> [PROVIDED DATA]
========
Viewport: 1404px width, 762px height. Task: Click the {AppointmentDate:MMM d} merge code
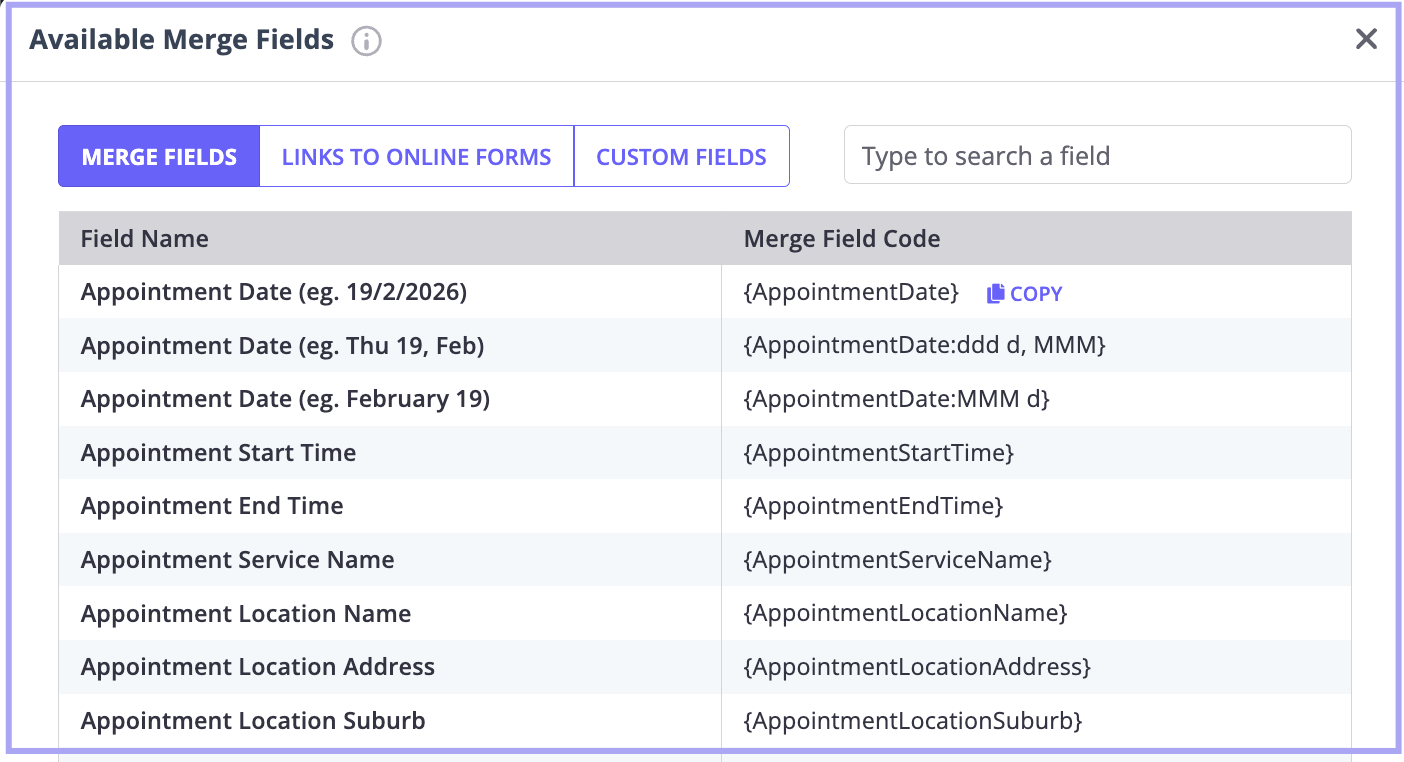[x=896, y=399]
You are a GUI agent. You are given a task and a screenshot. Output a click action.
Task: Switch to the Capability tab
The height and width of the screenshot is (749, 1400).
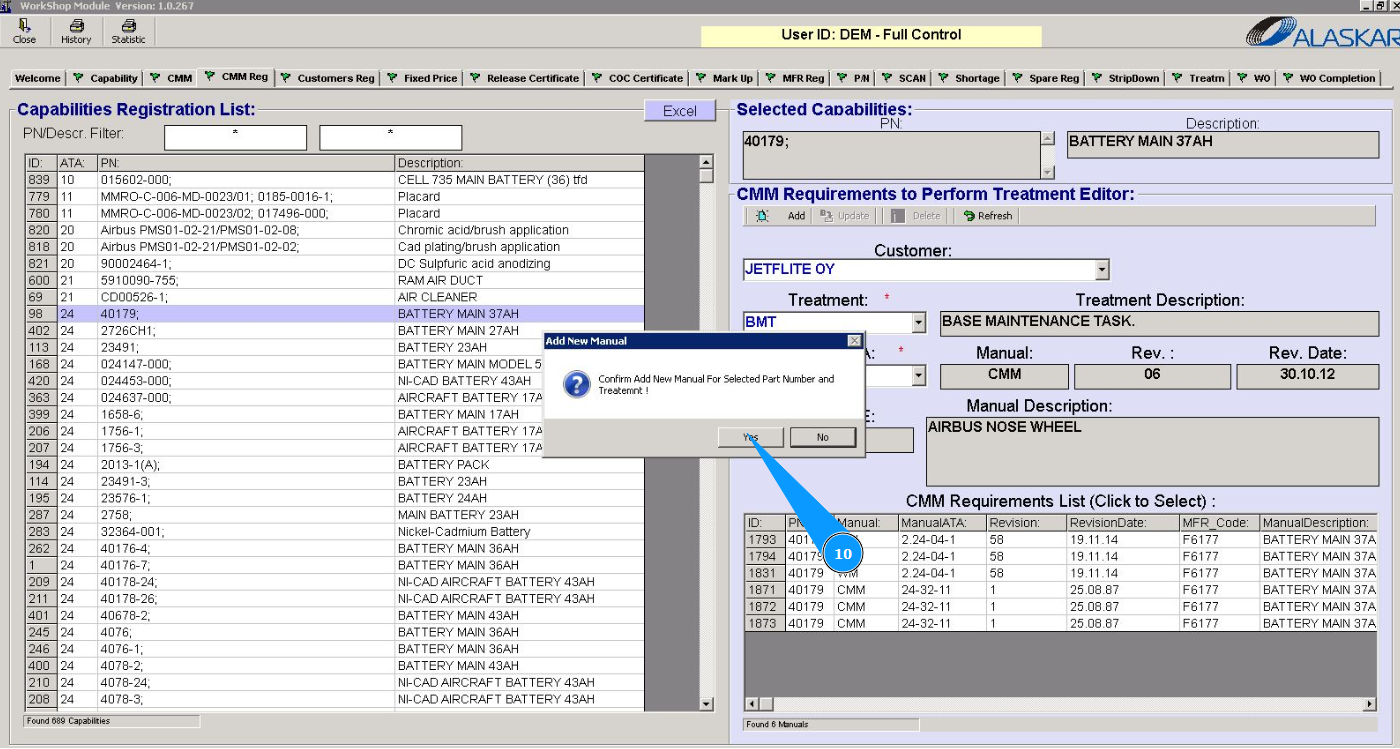click(106, 78)
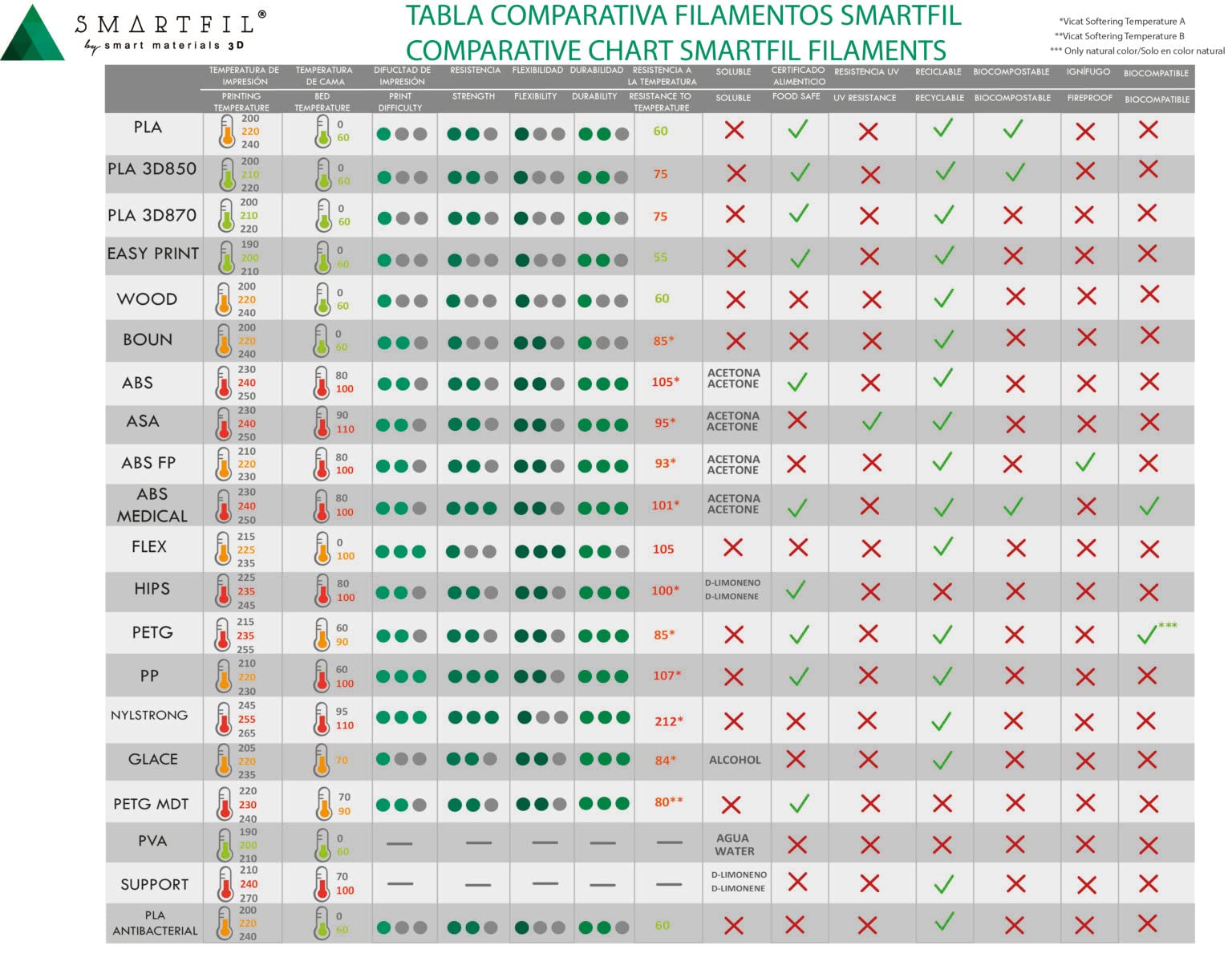
Task: Click the ABS FP fireproof green check mark
Action: 1085,463
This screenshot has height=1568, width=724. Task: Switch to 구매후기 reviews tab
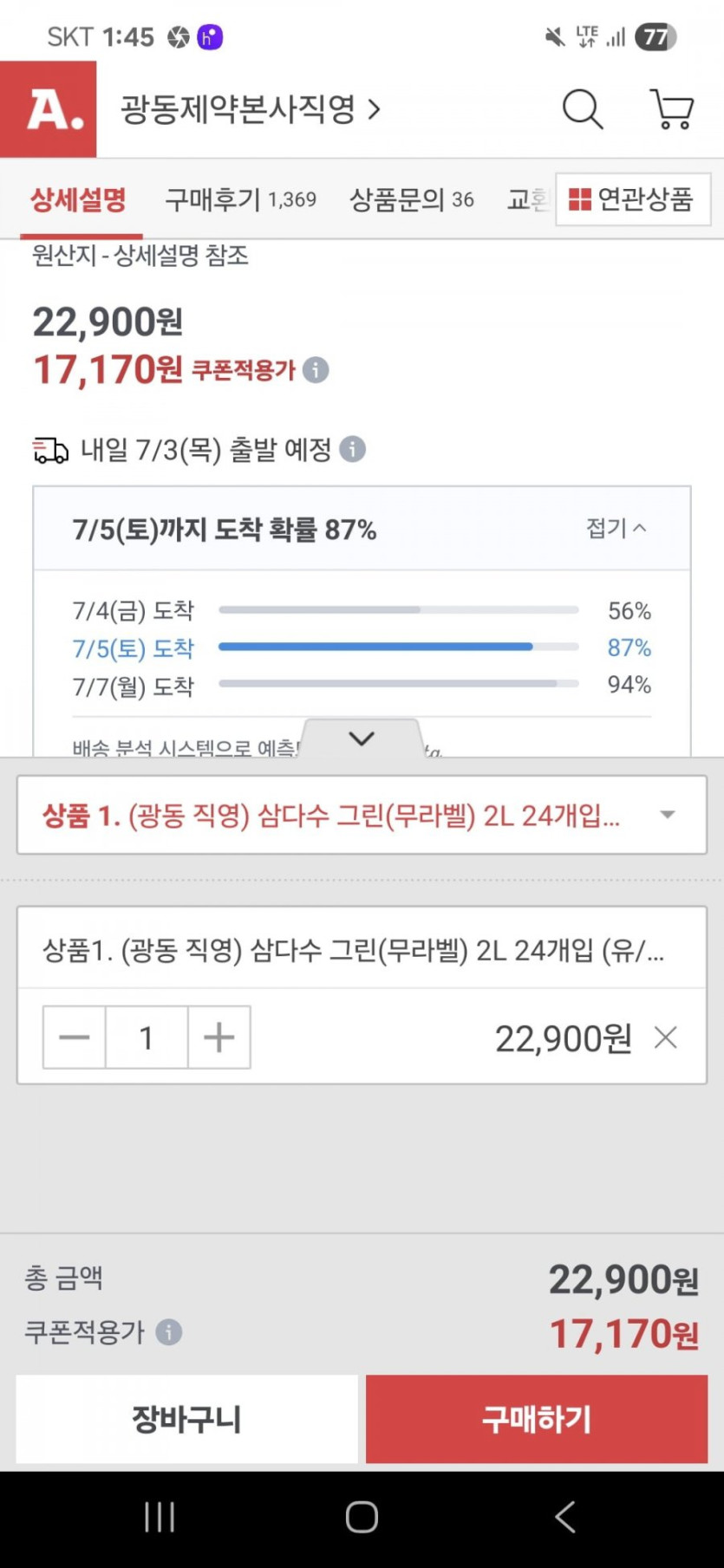(x=240, y=200)
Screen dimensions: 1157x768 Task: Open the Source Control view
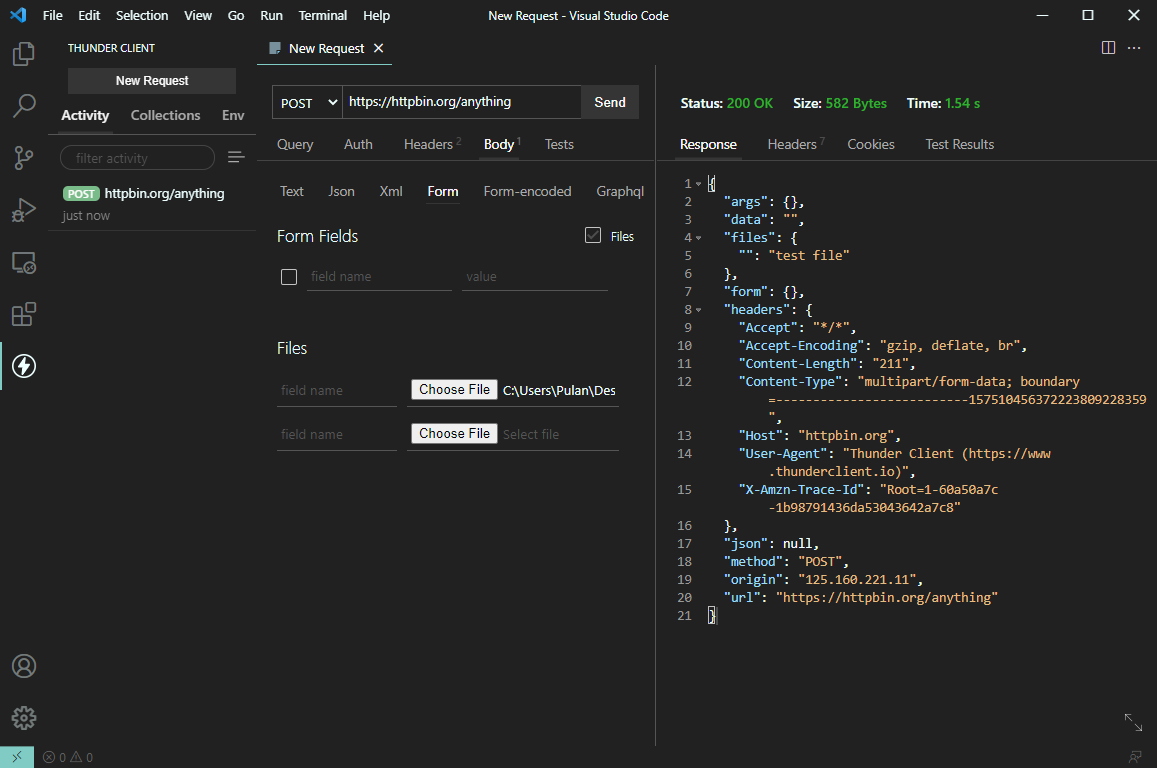coord(23,158)
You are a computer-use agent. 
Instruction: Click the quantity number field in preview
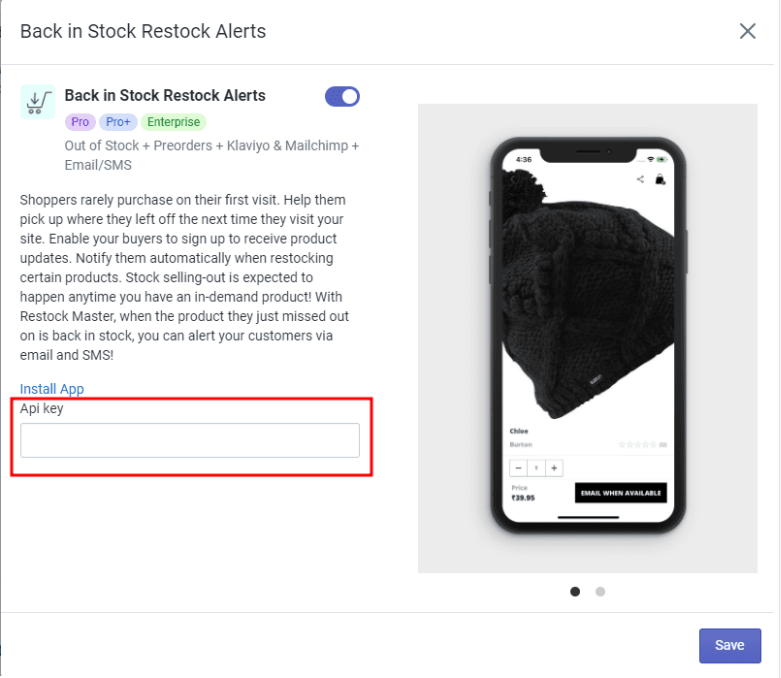coord(536,467)
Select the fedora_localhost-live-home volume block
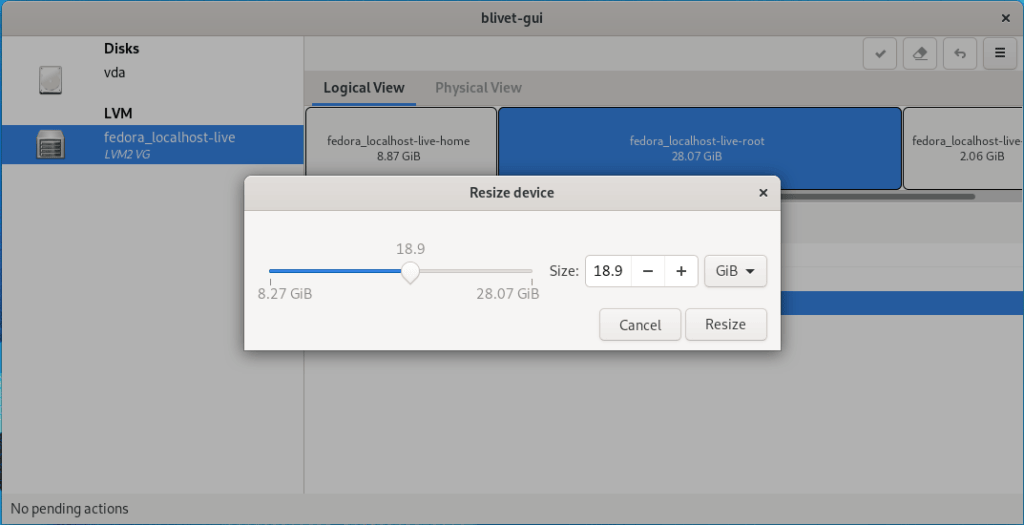Image resolution: width=1024 pixels, height=525 pixels. click(398, 148)
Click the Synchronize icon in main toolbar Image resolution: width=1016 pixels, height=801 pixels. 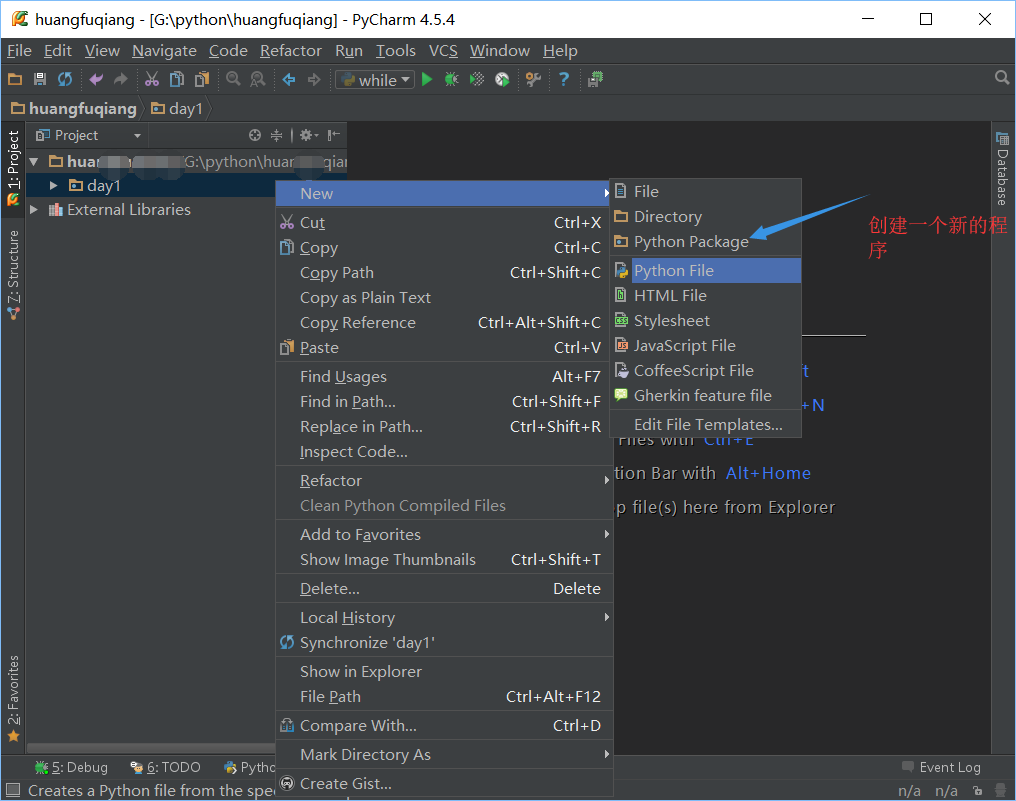65,80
========
> [WORK ITEM]
Determine which lines above include the word "agent", and report those lines in full.

> [ANSWER TO THE PROBLEM]
You are a GUI agent. You are given a task and a screenshot. Output a click action.
You are a computer-use agent. 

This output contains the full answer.